───── Page ─────
Morgan Sumrall, a BSIS student with concentrations in criminology, psychology and business, has always had an interest in helping people. After three or four major changes, she decided on interdisciplinary studies after talking with her sister, who is also in the program.
Sumrall said that she has always looked up to her parents, her mother being a NICU nurse and her stepdad being a police officer, but after learning she did not fit in with the nursing field, she turned her sights to criminal justice. As a fan of “catching the bad guys” and “making the world a better place, one person at a time,” she now aims to help battered women and children who have been rescued from domestic violence homes or human trafficking and work for a nonprofit.
“I really think the biggest pro about interdisciplinary studies is the flexibility it gives me to shape my education around my interests and career goal,” Sumrall said. “I’m not saying a single focus couldn’t do that because it can. I guess it just kind of gives more ingredients for what you want. So, you can customize what you want to do with a certain degree and establish it in your career.”
Of the 350 students in the BSIS program, Harris splits the load with one other person and now advises around 175 of those students, a much larger number than the 50 students she used to advise. Harris said within the last year, the BSIS program has significantly grown with nursing students and people wanting to go into the physician assistant program. She said 25 to 30 percent of the BSIS students are going into health professions, and this major allows them to take the required classes along with other studies that make them competitive in the job market.
“My goal was to change the perspective of the program because when I came in a lot of people and students thought interdisciplinary studies was just a completer program,” Harris said. “They didn’t really utilize it for what most colleges use interdisciplinary studies for. But along with growing it and making it really great, comes much more work.”
Dyer said that the new integrative studies college is all about finding a way to integrate different subject areas into one combined program. He said he wants to give students one track that integrates all of their interests instead of giving them multiple paths at once to achieve their end goals. He said the college is invested in creating programs that don’t combine pieces of each subject but that are one program that has a core.
“The integrative programs I’m trying to develop are interdisciplinary from the first stage,” Dyer said. “So the courses integrate knowledge and skills from across campus. It’s not that you’re taking two tracks and then when you graduate you can have a little bit of both. So we’re trying to integrate from day one.”
Because Dyer wanted to know the why and how of things, he gained many different degrees in search of answers. Looking back, he said he might have benefitted from a program like this.
“I wouldn’t have taken them [certain classes] if I had been given more options instead of just checking a box,” Dyer said. “I would have taken something that perhaps would have opened up my eyes before I got into grad school which begs the question if this college could have existed and I could have taken the hydrology courses and the meteorology courses and physics courses, would I have even needed to go to grad school? Could I have graduated with everything I needed as an undergrad?”
───── Listing ─────
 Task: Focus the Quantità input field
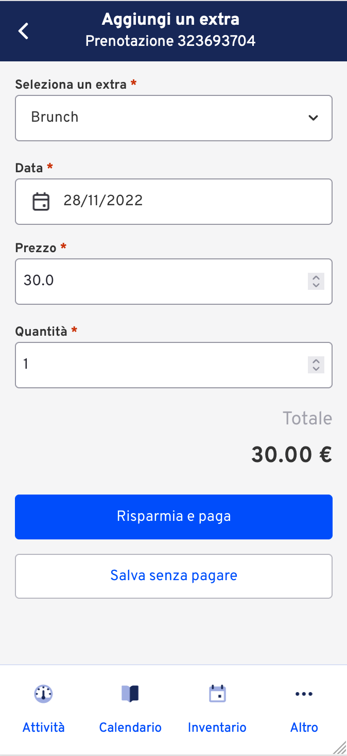(174, 365)
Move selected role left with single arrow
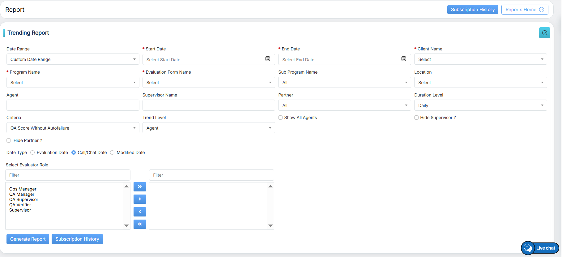The image size is (562, 257). pyautogui.click(x=140, y=212)
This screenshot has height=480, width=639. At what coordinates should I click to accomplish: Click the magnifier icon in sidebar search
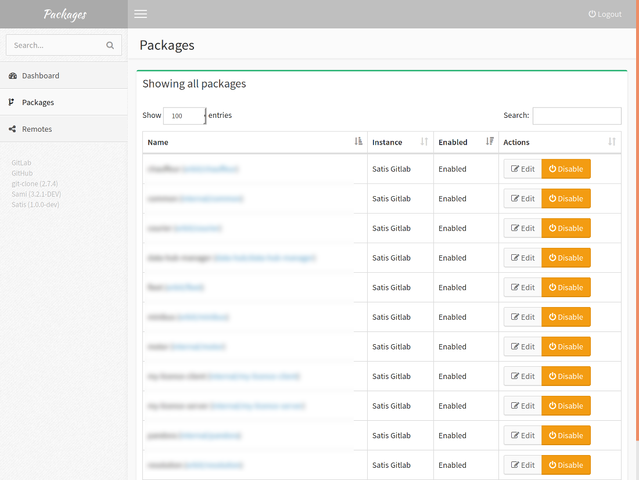pos(110,45)
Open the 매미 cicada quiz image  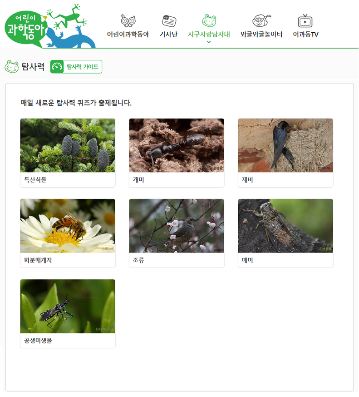pyautogui.click(x=285, y=226)
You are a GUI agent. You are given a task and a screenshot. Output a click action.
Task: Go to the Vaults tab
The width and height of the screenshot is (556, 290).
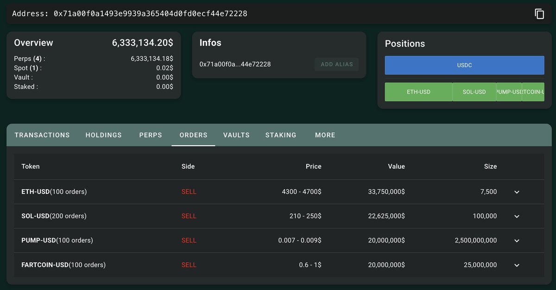coord(236,135)
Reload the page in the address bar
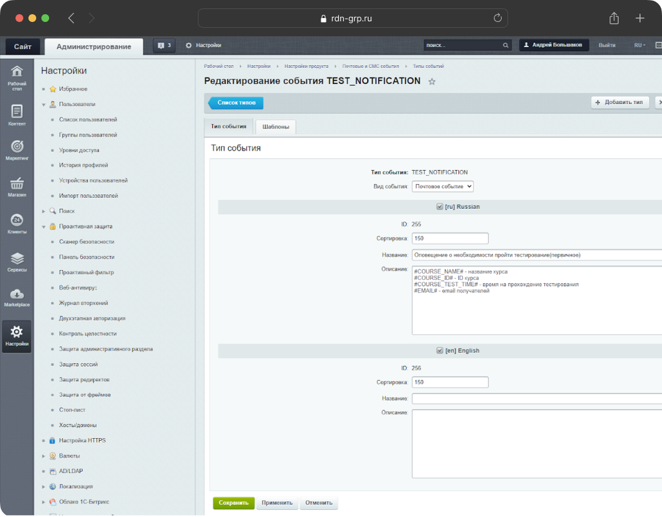 (x=497, y=18)
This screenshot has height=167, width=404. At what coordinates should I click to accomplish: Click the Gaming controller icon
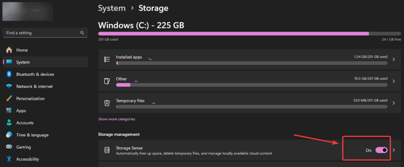click(9, 147)
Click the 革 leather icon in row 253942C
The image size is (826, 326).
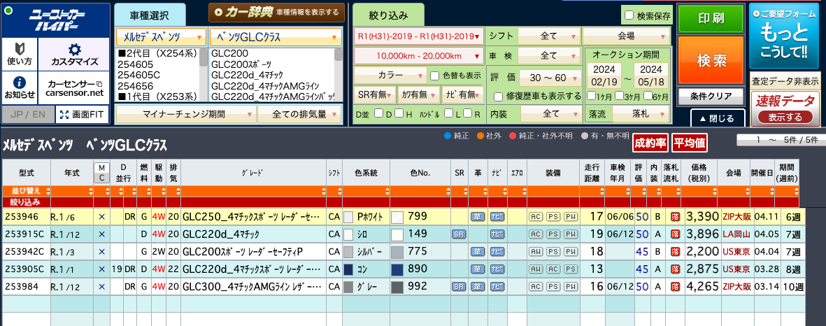(478, 252)
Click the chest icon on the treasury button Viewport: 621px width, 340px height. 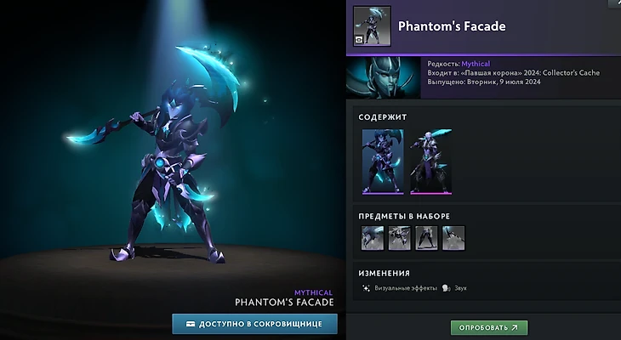click(191, 324)
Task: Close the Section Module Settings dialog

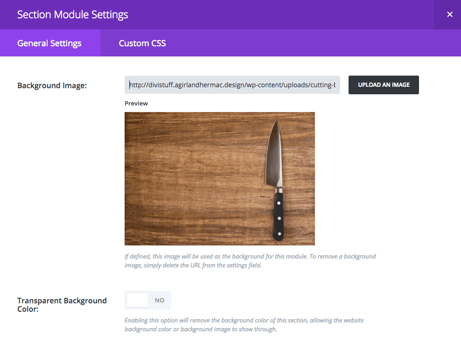Action: pos(449,14)
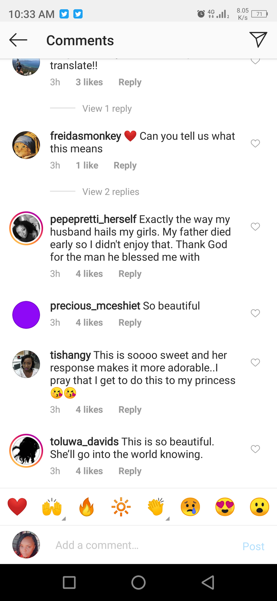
─────
- [Given problem 1] In the article on interdisciplinary studies, why did Dyer earn many different degrees? Explain in one to three sentences.
- [Given problem 2] Retype the passage of the interdisciplinary studies article starting with "Sumrall said that" and going on through "for a nonprofit.".

- [Exercise answer 1] Dyer wanted to know the why and how of things, so he earned many different degrees in search of answers.

- [Exercise answer 2]
Sumrall said that she has always looked up to her parents, her mother being a NICU nurse and her stepdad being a police officer, but after learning she did not fit in with the nursing field, she turned her sights to criminal justice. As a fan of “catching the bad guys” and “making the world a better place, one person at a time,” she now aims to help battered women and children who have been rescued from domestic violence homes or human trafficking and work for a nonprofit.